Viktor Nosov

Personal information
- Full name: Viktor Vasylyovych Nosov
- Date of birth: 19 July 1940
- Place of birth: Stalino, Ukrainian SSR
- Date of death: April 17, 2008 (aged 67)
- Place of death: Donetsk, Ukraine
- Height: 1.80 m (5 ft 11 in)
- Position(s): Defender

Youth career
- FC Shakhtar Stalino

Senior career*
- Years: Team / Apps / (Gls)
- 1958–1960: FC Shakhtar Stalino / 13 / (0)
- 1960: FC CSKA Moscow / 0 / (0)
- 1961–1962: FC SKA Rostov-on-Don / 28 / (0)
- 1963–1964: FC Shakhtar Stalino / 40 / (0)
- 1965: FC Avanhard Kharkiv / 36 / (4)
- 1966: FC Shakhtar Donetsk / 7 / (0)
- 1967–1972: FC Budivelnyk Poltava / ? / (?)

Managerial career
- 1972–1973: FC Shakhtar Makiivka (ass't)
- 1973–1974: FC Kolos Poltava
- 1975–1976: FC Kryvbas Kryvyi Rih (ass't)
- 1977–1978: FC Shakhtar Donetsk (ass't)
- 1979–1985: FC Shakhtar Donetsk
- 1986: Victory Sports Club
- 1989: FC Pakhtakor Tashkent
- 1990: FC Zorya Luhansk
- 1991: FC Dynamo Stavropol
- 1991–1992: FC Veres Rivne
- 1992: FC Temp Shepetivka (consultant)
- 1994–1996: FC Shakhtar-2 Donetsk
- 2003–2004: FC Vorskla-2 Poltava
- 2005–2007: FC Vorskla Poltava
- 2007: FC Vorskla Poltava (consultant)

= Viktor Nosov (footballer) =

Soviet footballer and coach

Viktor Nosov (Віктор Васильович Носов; 19 July 1940 – 17 April 2008) was a Ukrainian footballer and coach.
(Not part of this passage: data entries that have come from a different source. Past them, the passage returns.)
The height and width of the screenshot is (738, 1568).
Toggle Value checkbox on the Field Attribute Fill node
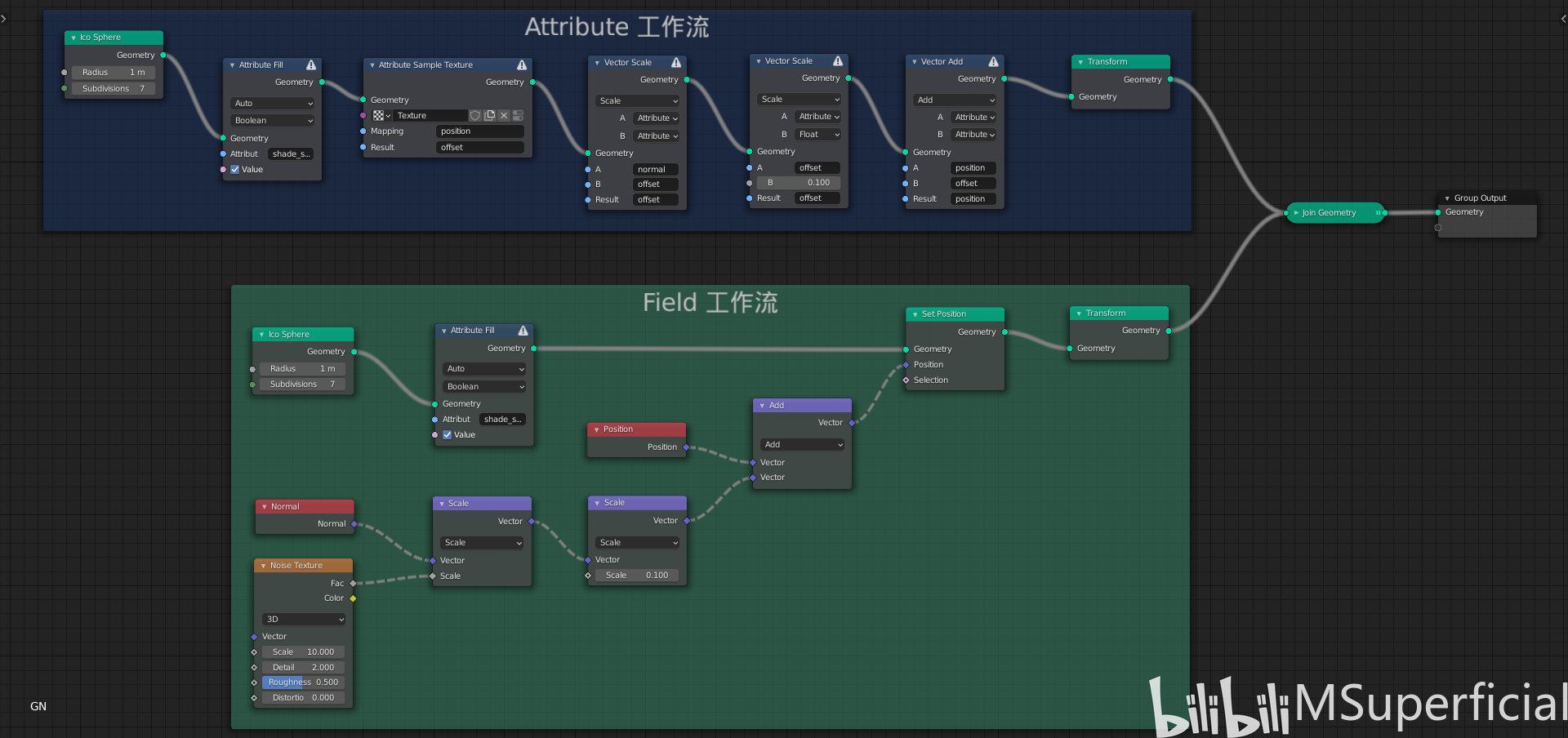(x=447, y=434)
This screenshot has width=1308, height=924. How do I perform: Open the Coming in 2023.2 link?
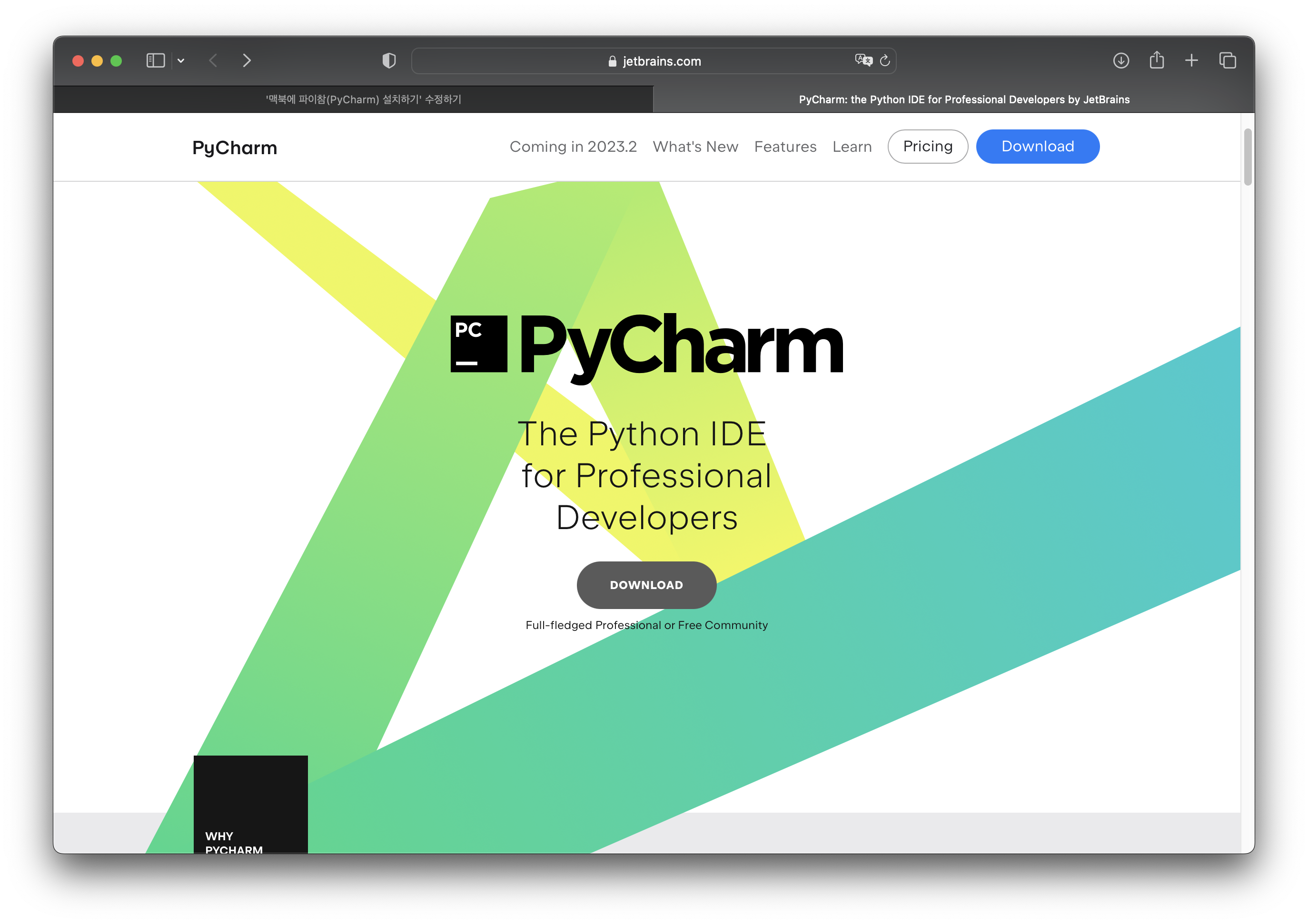coord(573,147)
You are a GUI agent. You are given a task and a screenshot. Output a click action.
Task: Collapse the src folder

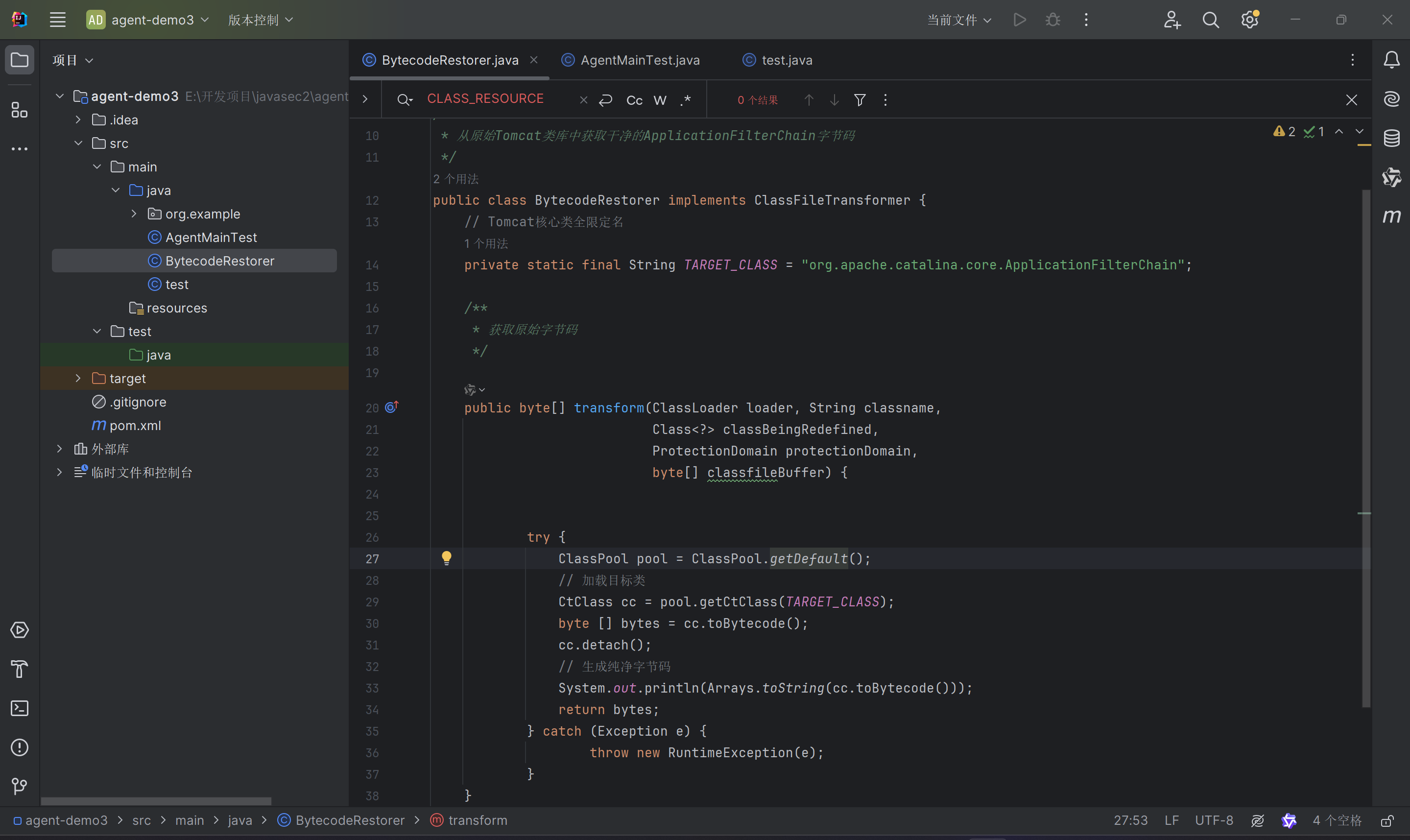[78, 143]
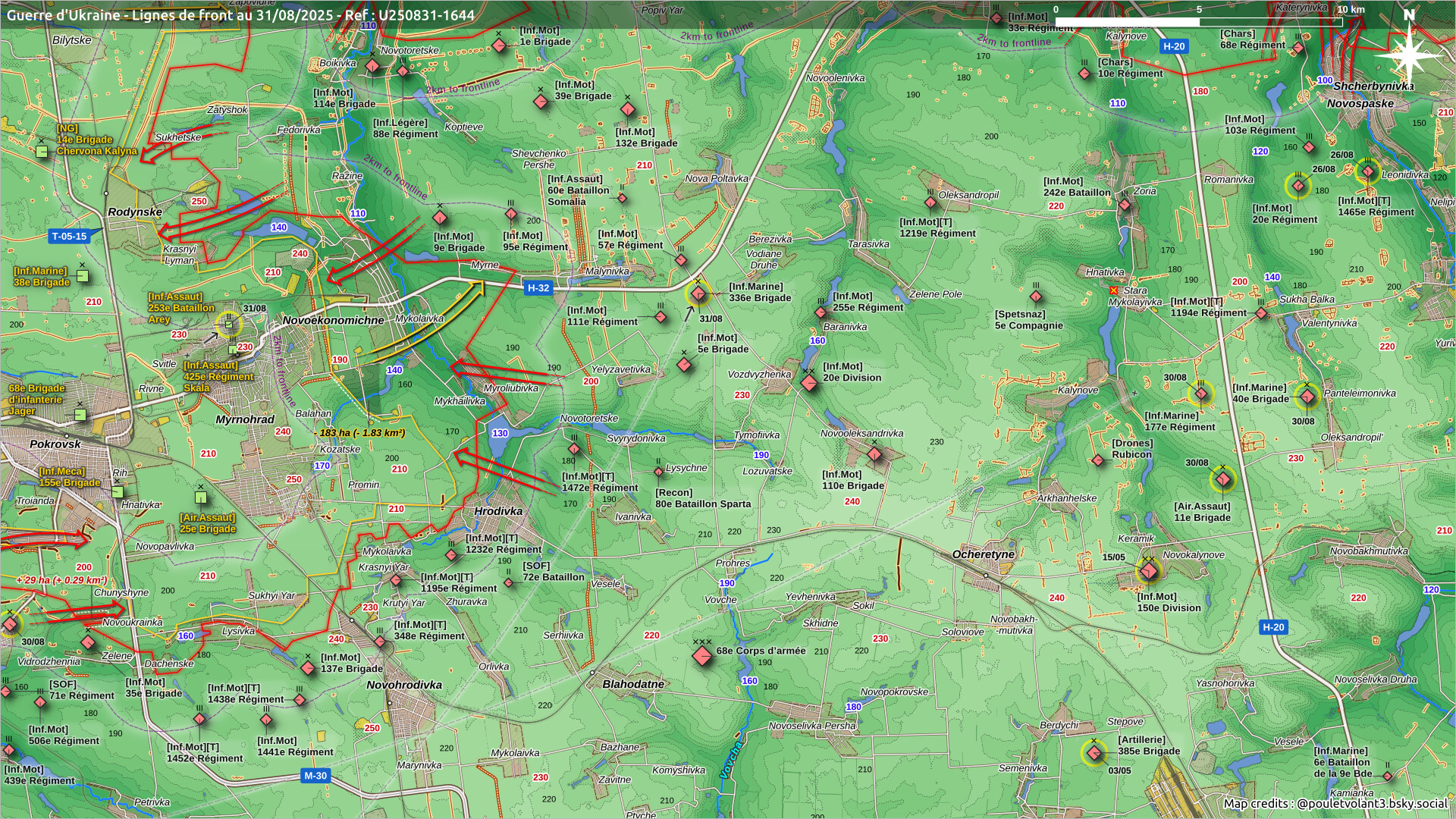Click the Hrodivka town label

(498, 511)
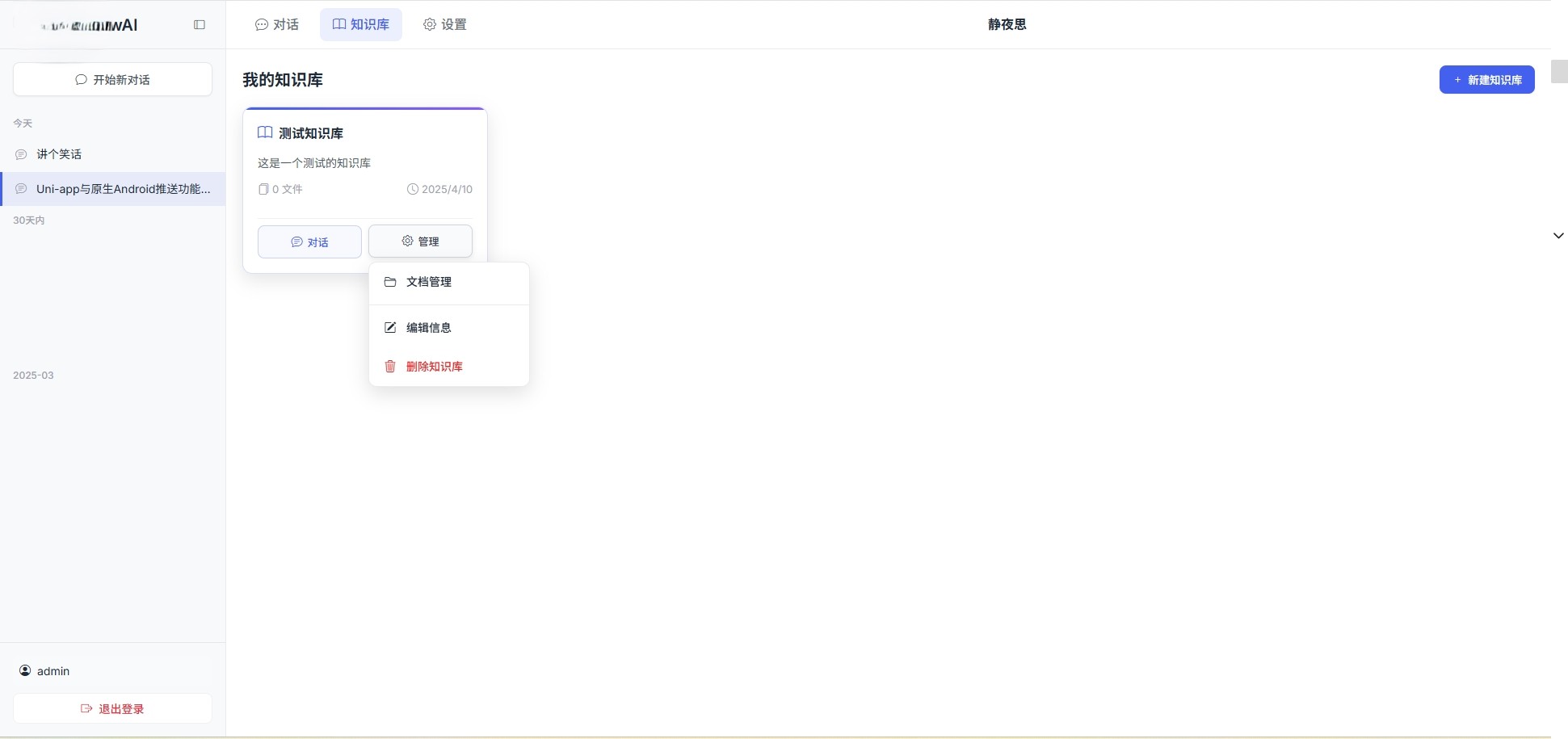Click the user avatar icon beside admin

coord(24,670)
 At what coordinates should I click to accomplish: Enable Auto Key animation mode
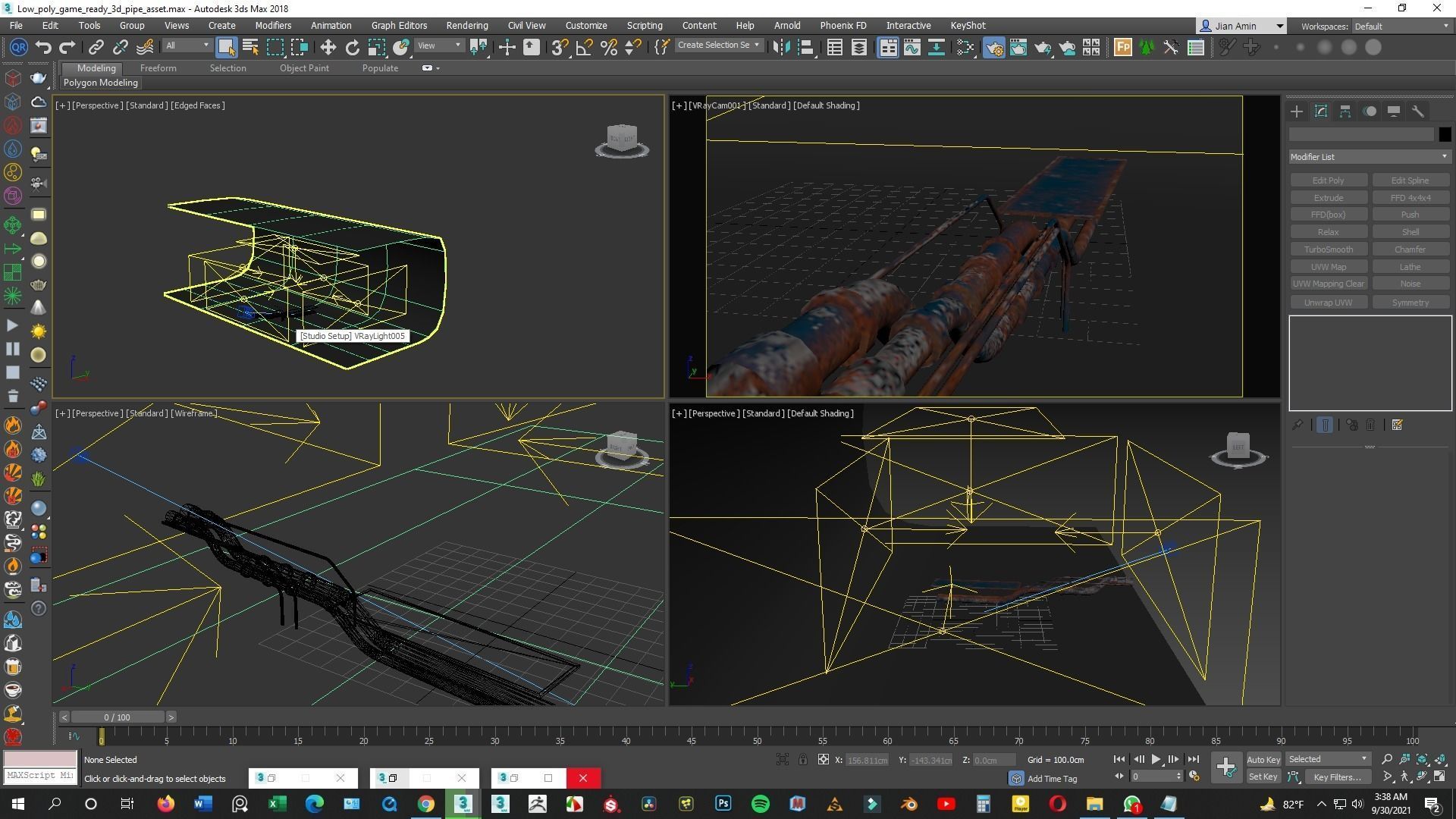pos(1263,759)
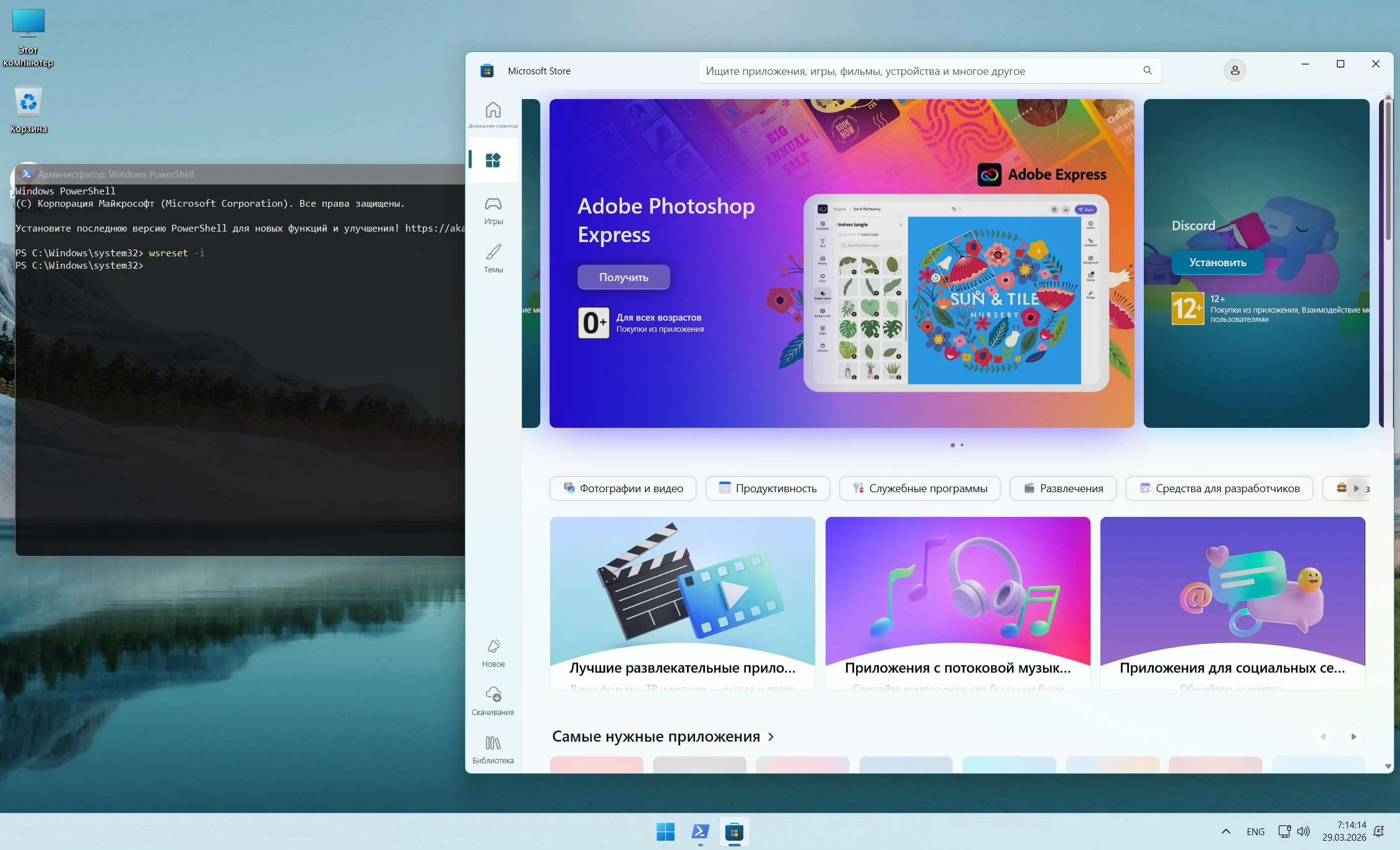Open the music streaming apps collection card

tap(957, 603)
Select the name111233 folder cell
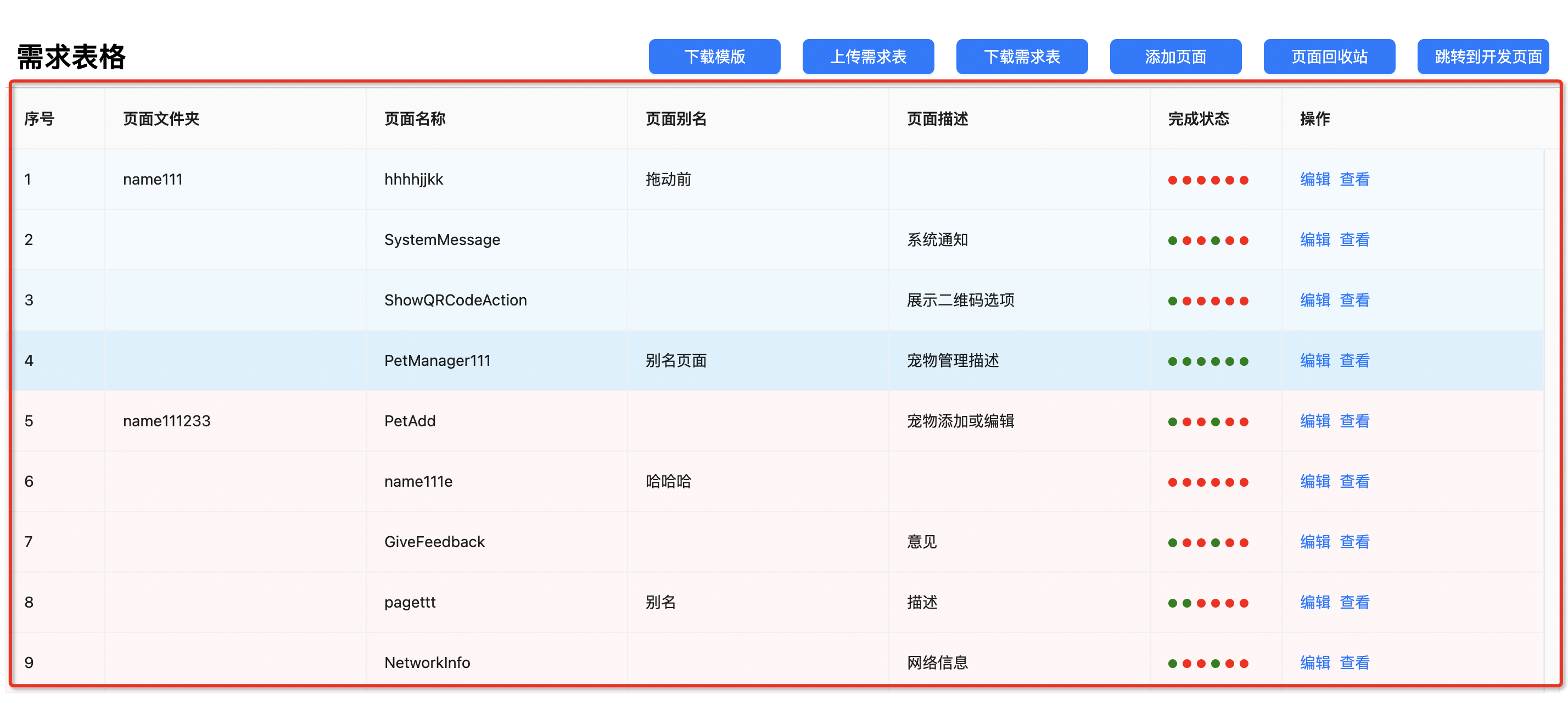 coord(166,421)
He is recognized as a Master of Sports of the Soviet Union and Merited Coach of Ukraine. While being led by Nosov, in 1979-1985 Shakhtar Donetsk won two Soviet Cups and became a runner-up of the Soviet Top League.

Nosov started out his playing career in 1958 in FC Shakhtar Donetsk. With Shakhtar and SKA Rostov-na-Donu, Nosov played some 88 games at the Soviet Top League.

He retired in 1972 with FC Budivelnyk Poltava. The same year he became a coach for FC Shakhtar Makiivka. Sometimes at the end of 1980s he coached Victory Sports Club from Maldives. With the fall of the Soviet Union, Nosov stayed in Ukraine and continued to coach Ukrainian teams.

In the beginning of April 2008 Nosov was hospitalized with abdominal angina at the Husak Institute of Urgent and Reconstructive Surgery in Donetsk. However soon after his surgery, he died.